Europe, T&D Infrastructure, Wind

Lightning strike and technical fault caused UK blackouts

According to reports, the UK’s recent power outage was caused by a lightning strike and the almost simultaneous shut down of a wind farm.

The blackout that affected more than one million people resulted from lightning striking close to Little Barford gas fired power plant in Bedfordshire, England, which triggered a shut down shortly before 5pm last Friday.

A short while later, a shutdown occurred at the Hornsea One wind farm off the coast of Yorkshire. This result was a 5 per cent drop in power across the national grid. This in turn triggered power to trip at several other smaller plants, a built-in safety feature designed to protect the larger grid should the frequency drop below 50hz.

Orsted, the owner of Hornsea wind farm stated: “During a rare and unusual set of circumstances affecting the grid, Hornsea One experienced a technical fault which meant the power station rapidly de-loaded – that is it stopped producing electricity. 

“Normally the grid would be able to cope with a loss of this volume (0.8 GW). If National Grid had any concerns about the operation of Hornsea One we would not be allowed to generate.

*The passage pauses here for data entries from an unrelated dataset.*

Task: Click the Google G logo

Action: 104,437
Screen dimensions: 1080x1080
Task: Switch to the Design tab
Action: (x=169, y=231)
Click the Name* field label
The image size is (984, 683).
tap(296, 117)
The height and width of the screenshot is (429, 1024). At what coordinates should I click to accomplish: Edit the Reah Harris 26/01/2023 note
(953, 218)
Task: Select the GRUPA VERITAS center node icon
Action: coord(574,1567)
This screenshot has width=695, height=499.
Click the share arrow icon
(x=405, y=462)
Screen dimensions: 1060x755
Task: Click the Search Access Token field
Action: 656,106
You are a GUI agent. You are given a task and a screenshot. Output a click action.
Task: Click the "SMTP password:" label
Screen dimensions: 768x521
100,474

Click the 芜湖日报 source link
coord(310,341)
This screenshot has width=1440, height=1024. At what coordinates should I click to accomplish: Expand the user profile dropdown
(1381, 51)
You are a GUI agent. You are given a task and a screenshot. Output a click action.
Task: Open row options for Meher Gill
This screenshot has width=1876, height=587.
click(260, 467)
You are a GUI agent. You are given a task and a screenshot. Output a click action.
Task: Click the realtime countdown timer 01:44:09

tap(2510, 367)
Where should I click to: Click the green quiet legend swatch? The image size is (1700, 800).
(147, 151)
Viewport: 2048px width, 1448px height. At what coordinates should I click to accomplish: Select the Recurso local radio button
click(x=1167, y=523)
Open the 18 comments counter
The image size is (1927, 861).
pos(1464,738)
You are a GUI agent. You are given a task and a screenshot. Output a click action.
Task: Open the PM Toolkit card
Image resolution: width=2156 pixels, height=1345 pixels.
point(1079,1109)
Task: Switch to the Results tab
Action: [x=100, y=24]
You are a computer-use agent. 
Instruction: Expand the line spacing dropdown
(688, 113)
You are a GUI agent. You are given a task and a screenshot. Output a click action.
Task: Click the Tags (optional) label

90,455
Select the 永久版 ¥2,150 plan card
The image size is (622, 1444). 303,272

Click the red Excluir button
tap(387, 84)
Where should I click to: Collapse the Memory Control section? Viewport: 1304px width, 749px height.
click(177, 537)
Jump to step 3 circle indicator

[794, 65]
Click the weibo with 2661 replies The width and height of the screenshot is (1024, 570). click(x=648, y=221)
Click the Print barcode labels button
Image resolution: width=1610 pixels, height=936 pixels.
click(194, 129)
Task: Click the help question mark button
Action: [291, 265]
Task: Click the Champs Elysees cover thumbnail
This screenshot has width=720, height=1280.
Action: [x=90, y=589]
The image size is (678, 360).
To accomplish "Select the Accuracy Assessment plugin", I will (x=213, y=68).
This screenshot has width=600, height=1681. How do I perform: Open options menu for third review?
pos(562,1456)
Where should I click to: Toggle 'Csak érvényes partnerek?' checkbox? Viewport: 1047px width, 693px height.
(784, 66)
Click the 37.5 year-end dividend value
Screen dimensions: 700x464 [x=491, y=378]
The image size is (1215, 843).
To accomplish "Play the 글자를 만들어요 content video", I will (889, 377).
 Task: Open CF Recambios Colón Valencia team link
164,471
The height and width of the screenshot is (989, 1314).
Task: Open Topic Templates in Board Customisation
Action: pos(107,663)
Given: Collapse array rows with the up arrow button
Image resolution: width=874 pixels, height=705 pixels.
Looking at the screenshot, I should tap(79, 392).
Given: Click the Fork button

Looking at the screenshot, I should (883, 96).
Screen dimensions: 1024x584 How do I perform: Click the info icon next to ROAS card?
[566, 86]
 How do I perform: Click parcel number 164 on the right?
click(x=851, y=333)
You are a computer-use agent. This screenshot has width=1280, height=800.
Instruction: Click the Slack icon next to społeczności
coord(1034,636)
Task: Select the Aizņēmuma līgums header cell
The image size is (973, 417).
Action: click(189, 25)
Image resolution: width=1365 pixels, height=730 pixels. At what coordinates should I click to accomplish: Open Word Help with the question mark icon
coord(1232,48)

The relevant part of the system has been reconfigured and we are fully confident should this extremely rare situation arise again, Hornsea One would respond as required.” 

Power supplies were restored by 5.40pm but rail services suffered disruption for almost 24 hours. 

Duncan Burt of National Grid said: “What happened then is our normal automatic response mechanisms came in to help manage the event, but the loss of power was so significant that it fell back to a set of secondary back-up systems which resulted in a proportion of electrical demand across the country being disconnected for a short period to help keep the rest of the system safe.

“That sequence of events is entirely automatic, we think that worked well, we think the safety protection systems across the industry on generators and on the network work well to secure and keep the grid safe”.

A National Grid ESO spokesperson said: “Contrary to media reports there have been no near misses nor early warning signs of incidents similar to last Friday’s power cuts. This was a highly unusual event, without precedent in the past ten years. We work with Ofgem to set the agreed limits of frequency of electricity output to keep the whole system safe and the lights on.

“All the time until Friday’s events, the system has remained within safe limits. We are conducting a thorough internal investigation and will report our interim findings in detail to Ofgem by the end of this week. We can and must learn lessons from Friday’s events – however rare their occurrence – as National Grid and as an energy industry.”

Ofgem will submit a final, detailed technical report by Friday 6 September.